- List of tasks:
1. Shorten the paragraph of the blog extract that begins "Canada appears to be moving closer" into a bulleted list that keeps its main facts.
2. Answer these questions from the blog extract, one line each:
(a) According to the blog's description, what do supplementary protection certificates do to patents?
(b) In which publication did the Government of Canada publish its proposed regulations?
(c) What date does the post carry?
3. Reproduce the part of the blog extract starting at "Canada appears to" and ending at "30 July 2017.", substituting "official gazette" for "Canada Gazette".
━━ Extract ━━
A niche blog dedicated to the issues that arise when supplementary protection certificates (SPCs) extend patents beyond their normal life -- and to the respective positions of patent owners, investors, competitors and consumers. The blog also addresses wider issues that may be of interest or use to those involved in the extension of patent rights. You can email The SPC Blog here

Wednesday 26 July 2017

Canadian Government proposes Certificate of Supplementary Protection Regulation

Canada appears to be moving closer towards having system for patent term extension. On 15 July 2017, the Government of Canada published a proposed Certificate of Supplementary Protection Regulations in the Canada Gazette (here).  In addition, the Government is seeking comments on the proposed Regulation by 30 July 2017.
━━━
━━ Dataset excerpts ━━
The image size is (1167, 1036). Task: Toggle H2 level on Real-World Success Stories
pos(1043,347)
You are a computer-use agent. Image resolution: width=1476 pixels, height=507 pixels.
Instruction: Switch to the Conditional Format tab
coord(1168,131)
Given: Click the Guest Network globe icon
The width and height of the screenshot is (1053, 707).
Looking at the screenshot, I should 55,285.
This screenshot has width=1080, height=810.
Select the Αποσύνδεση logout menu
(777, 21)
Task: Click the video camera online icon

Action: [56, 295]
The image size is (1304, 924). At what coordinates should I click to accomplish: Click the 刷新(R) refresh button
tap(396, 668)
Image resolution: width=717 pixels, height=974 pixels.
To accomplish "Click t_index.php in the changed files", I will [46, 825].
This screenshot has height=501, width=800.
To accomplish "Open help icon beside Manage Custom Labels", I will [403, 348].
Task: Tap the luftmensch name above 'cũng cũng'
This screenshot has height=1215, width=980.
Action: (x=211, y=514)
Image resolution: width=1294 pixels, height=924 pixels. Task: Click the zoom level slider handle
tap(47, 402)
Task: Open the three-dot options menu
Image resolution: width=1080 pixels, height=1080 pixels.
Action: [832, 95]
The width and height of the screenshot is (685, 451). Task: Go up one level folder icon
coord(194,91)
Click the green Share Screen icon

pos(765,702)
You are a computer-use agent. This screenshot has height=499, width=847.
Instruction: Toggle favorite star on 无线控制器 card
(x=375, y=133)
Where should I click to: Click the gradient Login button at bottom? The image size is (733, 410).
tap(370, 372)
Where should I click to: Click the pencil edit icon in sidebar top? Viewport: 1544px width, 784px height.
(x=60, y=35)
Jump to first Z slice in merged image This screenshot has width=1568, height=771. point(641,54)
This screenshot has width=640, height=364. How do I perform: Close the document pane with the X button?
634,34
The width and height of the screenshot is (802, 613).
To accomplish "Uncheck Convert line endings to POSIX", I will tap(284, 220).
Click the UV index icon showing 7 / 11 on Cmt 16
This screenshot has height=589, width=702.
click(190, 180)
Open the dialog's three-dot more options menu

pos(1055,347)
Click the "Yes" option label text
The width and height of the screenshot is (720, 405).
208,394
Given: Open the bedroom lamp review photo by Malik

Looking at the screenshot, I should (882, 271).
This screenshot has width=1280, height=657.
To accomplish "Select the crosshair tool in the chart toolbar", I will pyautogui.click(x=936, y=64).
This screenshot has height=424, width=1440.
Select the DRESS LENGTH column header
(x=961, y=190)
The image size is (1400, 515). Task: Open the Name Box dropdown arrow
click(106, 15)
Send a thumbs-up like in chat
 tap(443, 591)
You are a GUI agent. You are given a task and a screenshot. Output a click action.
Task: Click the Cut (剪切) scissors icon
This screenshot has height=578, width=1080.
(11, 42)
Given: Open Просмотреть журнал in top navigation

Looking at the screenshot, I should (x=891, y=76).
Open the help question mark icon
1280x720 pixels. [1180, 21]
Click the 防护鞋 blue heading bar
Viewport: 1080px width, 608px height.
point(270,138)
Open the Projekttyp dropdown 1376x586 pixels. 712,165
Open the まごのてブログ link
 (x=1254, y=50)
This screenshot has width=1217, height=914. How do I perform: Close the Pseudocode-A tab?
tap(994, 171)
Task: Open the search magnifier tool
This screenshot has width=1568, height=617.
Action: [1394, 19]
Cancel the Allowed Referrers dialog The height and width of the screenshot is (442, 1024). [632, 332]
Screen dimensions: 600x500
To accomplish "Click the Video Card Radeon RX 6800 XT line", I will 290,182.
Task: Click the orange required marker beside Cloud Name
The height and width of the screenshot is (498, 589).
━━━
- Solution set:
1.
- Canada seems to be getting closer to a system for patent term extension.
- On 15 July 2017, the Government of Canada published proposed Certificate of Supplementary Protection Regulations in the Canada Gazette.
- The Government is asking for comments on the proposal by 30 July 2017.

2.
(a) They extend patents beyond their normal life.
(b) The Canada Gazette.
(c) Wednesday 26 July 2017.

3.
Canada appears to be moving closer towards having system for patent term extension. On 15 July 2017, the Government of Canada published a proposed Certificate of Supplementary Protection Regulations in the official gazette (here).  In addition, the Government is seeking comments on the proposed Regulation by 30 July 2017.